Berminggu-mingu sudah Lim lalui dengan kesabaran mencari alamat Dr.Tea, psikolong istrinya dulu. Lim terlihat kacau, merasa frustasi karena Dr.Tea tak berada di tempat. Penjaga rumahnya hanya berkata kalau Dr. Tea sedang berada di luar kota kerena urusan pekerjaanya. Ia akan di hubungi bila Dr. Tea telah kembali. Ini sudah minggu kedua setelah Lim menemukan alamat Dr.Tea itu, dan ia belum juga mendapat angin segar dari penjaga rumah Dr.Tea tersebut.
Kondisi psikis Jennie yang naik turun terkadang mampu membuat Lim lepas kendali. Fikiran buruk yang selalu di alamatkan padanya membuat Lim tak bisa berkonsentrasi bekerja serta marah pada jennie yang menuduhnya yang tidak-tidak. Seperti sekarang.
"Kamu dari mana aja hmm?! Main gila di luar sana sampai pulang selarut ini? mungkin kamu tak aka pulang bila aku tak terus-terusan menelfonmukan?" tuduh Jennie tanpa bukti.
Memojokan Lim dan tak membiarkan Lim membela dirinya. Lelah beban kantor yang ia pikul kini bertambah karena tuduhan yang tak benar dari istrinya. Bukan hanya sekali, lim menerima tuduhan itu berkali-kali. Tuduhan yang jika dirinya pulang larut karena pekerjaan. Bukan tanpa alasan lim pulang selarut itu. ia harus pulang pergi ke busan untuk mengecek proyeknya yang sebentar lagi akan selesai. Tapi jennie tak pernah mau percaya dan malah menuduh Lim telah bermain gila di luaran sana.
"aku baru pulang dari busan nini. Proyekku di sana sebentar lagi akan rampung-" melonggarkan ikatan dasi dan membuka kancing jasnya dan di letakkan di atas kasur sembarang.
Lim bersabar memberi pengertin yang nyatanya percuma. Istrinya itu akan selalu netink padanya. namun ia juga tak ingin menyerah memberitahu kebenarannya pada jennie
"Bagus benar alibi kamu" sanggah jennie memincing tajam
"Terserah kamu percaya atau tidak" pasrah lim tak lagi menghiraukan tuduhan-tuduhan buruk padanya. ia berlalu menuju kamar mandi membersihkan diri untuk segera bertemu buah hatinya, yang selalu membuatnya kembali semangat.
"Dan selalu seperti ini reaksi kamu jika sudah tersudutkan. LIM!!"

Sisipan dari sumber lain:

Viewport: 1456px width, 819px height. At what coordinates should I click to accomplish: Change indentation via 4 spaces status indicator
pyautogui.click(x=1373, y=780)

Guyuran air membasahi sekujur tubuh lim. Mendinginkan kepala yang panas menahan emosi, mendinginkan hati yang terbakar karena amarah karena tuduhan demi tuduhan buruk terhadapnya. Ia mengerang frustasi di bawah guyuran. Mempertanyakan pada Tuhan sampai kapan keluarganya mengalami ujian ini. rasa ingin nyerah sering kali singgah merasukinya jika ia tak mengingat janji suci yang ia ucapkan dulu saat meminang belahan jiwanya itu. selalu berdoa meminta kekuatan menghadapi ujian yang keluarganya hadapi saat ini. semua adalah proses pembentukan diri sebagai kepala keluarga baru. Proses menjadi kepala keluarga yang kuat membentengi keluarganya. Semua berawal dari bagian dalam, baru menyebarkan keberhasilannya setelahnya.
Lim keluar dari kamar mandi dengan lilitan handuk di pinggang yang menutup kebawah. Bau aroma sabun khas menyebar ke hidung jennie yang masih diam duduk bersender di tempat tidurnya. Ia diam memperhatikan pergerakan lim yang seperti tak menganggapnya ada. Rasa nyeri di dada dan takut kehilangan kembali hinggap saat Lim bersikap dingin padanya. ketakutan yang tak beralasan selalu membuatnya berfikiran yang tidak-tidak pada suami tampannya itu.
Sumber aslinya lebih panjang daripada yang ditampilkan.